Inox India Q3 FY26 | EduInvesting
Q3 FY26 Results · Quarterly Results (Oct–Dec 2025)

Inox India:
₹436 Cr Revenue. 27% YoY Growth.
The Cryo King Nobody Talks About.

Highest-ever quarterly sales. Highest-ever export revenue. Order backlog at ₹1,457 crore. Meanwhile, the stock trades at 41.5x P/E and 10.8x book value.
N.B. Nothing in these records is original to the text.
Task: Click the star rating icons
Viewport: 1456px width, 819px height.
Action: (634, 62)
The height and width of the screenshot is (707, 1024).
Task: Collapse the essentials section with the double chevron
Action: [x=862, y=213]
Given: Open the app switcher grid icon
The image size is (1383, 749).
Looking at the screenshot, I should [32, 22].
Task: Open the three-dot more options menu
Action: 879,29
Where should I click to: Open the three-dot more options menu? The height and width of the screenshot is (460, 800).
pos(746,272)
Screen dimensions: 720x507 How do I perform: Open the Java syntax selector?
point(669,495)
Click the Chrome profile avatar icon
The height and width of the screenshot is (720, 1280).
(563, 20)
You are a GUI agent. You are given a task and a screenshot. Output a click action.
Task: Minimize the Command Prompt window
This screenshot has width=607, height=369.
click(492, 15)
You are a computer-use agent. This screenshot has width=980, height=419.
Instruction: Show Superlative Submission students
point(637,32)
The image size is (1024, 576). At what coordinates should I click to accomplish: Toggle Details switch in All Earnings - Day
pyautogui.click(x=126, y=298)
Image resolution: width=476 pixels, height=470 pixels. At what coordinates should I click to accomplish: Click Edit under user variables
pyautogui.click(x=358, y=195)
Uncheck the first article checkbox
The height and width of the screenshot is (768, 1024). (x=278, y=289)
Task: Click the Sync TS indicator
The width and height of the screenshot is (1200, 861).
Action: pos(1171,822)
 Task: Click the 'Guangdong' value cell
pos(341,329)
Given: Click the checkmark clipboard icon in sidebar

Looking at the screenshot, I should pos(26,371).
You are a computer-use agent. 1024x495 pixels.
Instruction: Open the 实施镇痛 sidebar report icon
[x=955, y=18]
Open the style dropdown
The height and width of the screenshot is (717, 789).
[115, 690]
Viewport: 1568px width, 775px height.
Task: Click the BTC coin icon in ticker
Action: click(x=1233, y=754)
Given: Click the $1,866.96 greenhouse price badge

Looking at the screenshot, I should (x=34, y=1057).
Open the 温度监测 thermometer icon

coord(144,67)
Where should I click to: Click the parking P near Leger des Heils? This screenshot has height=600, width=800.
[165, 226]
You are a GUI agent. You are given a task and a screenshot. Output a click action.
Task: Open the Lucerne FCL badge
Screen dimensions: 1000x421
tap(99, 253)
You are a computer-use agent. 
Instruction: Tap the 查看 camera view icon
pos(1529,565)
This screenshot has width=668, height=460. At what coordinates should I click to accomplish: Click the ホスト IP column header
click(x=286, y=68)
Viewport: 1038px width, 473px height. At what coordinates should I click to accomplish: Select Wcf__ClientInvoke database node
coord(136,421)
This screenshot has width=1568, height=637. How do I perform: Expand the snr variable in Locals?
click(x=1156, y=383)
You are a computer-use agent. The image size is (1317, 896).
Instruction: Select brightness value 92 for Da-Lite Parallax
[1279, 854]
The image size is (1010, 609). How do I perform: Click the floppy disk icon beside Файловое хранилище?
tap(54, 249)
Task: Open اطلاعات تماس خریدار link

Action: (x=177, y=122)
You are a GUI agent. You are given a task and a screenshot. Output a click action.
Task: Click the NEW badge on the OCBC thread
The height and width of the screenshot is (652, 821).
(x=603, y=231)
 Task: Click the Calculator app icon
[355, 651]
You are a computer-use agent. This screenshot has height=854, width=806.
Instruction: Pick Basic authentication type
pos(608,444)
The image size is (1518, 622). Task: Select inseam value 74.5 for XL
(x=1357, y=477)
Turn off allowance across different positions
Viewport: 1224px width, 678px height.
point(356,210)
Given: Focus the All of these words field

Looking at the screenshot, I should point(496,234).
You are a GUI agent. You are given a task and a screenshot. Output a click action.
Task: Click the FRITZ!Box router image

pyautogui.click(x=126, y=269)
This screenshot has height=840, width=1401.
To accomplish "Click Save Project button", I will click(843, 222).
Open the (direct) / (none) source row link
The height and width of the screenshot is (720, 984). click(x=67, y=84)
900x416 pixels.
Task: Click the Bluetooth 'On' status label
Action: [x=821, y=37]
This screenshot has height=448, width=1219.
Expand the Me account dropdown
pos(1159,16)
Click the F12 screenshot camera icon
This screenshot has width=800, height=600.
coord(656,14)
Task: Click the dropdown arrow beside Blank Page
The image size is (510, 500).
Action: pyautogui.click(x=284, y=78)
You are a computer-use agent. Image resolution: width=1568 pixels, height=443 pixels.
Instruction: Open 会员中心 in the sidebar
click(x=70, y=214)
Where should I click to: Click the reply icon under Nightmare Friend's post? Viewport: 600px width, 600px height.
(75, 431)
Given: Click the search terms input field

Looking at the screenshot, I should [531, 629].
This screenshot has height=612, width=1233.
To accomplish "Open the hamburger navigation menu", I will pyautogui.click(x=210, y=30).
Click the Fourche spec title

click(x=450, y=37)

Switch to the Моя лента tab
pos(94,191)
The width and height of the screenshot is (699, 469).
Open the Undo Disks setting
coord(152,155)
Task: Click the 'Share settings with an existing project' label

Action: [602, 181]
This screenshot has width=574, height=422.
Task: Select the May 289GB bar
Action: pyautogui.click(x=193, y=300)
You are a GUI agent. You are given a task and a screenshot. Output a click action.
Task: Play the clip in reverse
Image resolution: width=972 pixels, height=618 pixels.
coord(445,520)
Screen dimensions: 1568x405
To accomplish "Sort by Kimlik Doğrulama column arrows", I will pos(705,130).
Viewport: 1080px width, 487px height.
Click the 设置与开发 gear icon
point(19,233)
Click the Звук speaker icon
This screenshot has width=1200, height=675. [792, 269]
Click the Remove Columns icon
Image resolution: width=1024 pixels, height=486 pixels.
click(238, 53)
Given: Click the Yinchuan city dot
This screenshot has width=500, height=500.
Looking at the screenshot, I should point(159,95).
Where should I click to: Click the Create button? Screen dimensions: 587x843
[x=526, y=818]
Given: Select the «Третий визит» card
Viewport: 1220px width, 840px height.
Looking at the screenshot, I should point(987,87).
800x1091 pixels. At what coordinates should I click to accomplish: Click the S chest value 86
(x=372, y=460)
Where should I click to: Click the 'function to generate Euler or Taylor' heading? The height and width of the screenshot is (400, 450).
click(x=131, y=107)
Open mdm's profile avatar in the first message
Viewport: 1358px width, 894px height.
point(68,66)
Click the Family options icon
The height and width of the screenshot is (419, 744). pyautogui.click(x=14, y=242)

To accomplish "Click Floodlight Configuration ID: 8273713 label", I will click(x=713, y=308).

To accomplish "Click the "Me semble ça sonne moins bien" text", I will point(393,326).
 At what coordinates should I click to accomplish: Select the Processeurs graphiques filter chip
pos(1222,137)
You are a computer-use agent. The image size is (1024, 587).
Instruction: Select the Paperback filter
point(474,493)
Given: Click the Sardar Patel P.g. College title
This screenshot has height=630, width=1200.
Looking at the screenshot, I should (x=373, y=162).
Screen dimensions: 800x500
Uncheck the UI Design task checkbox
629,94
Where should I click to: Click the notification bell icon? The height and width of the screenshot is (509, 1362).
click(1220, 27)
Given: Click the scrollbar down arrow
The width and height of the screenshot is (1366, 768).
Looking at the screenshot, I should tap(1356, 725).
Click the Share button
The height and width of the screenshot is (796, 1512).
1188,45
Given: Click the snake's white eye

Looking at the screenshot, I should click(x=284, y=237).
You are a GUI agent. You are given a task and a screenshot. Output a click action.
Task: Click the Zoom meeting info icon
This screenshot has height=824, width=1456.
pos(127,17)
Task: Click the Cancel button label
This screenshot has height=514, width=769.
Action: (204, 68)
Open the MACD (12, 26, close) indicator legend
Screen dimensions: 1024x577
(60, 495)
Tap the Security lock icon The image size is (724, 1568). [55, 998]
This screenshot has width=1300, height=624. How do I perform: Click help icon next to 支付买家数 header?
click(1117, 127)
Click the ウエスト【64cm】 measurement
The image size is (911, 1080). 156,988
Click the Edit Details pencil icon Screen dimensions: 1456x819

Welcome to the intersection of growth, valuation, and ‘Is This Worth It?’

Market Cap₹10,502 Cr
CMP₹1,157
P/E Ratio41.5x
ROE29.0%
ROCE38.0%

The Cryogenic Tank Maker That Just Printed Record Numbers

  • 52-Week High / Low₹1,289 / ₹891
  • Q3 FY26 Revenue₹436 Cr
  • Q3 FY26 PAT₹68 Cr
  • Q3 FY26 EPS (₹)7.49
  • Annualised EPS (Q3×4)₹29.96
  • Book Value₹108
  • Price to Book10.75x
  • Dividend Yield0.17%
  • Debt / Equity0.10x
  • Order Backlog₹1,457 Cr
Auditor’s Opening Note: Inox India closed Q3 FY26 with ₹436 crore revenue (+27% YoY), ₹68 crore adjusted PAT (+32% YoY), and an order backlog of ₹1,457 crore. The company is trading at a P/E of 41.5x. This is not a typo. This is not a scam. This is a small-cap cryogenics company that built hydrogen tanks for ISRO, supplies LNG equipment to 65+ fuelling stations in India, and is quietly winning aerospace contracts in the U.S. Growth is solid. The valuation is… interesting. Let’s discuss.

Welcome to the Frozen Frontier: Where Physics Meets Finance

Inox India Limited. Incorporated 1976. Makes cryogenic equipment — tanks, vaporizers, containers, cylinders — for industries that need to store and transport liquids at temperatures so cold, they make January in Delhi look like summer. Hydrogen. Oxygen. LNG. Nitrogen. The stuff that keeps your freezer working and your spacecraft fuelled.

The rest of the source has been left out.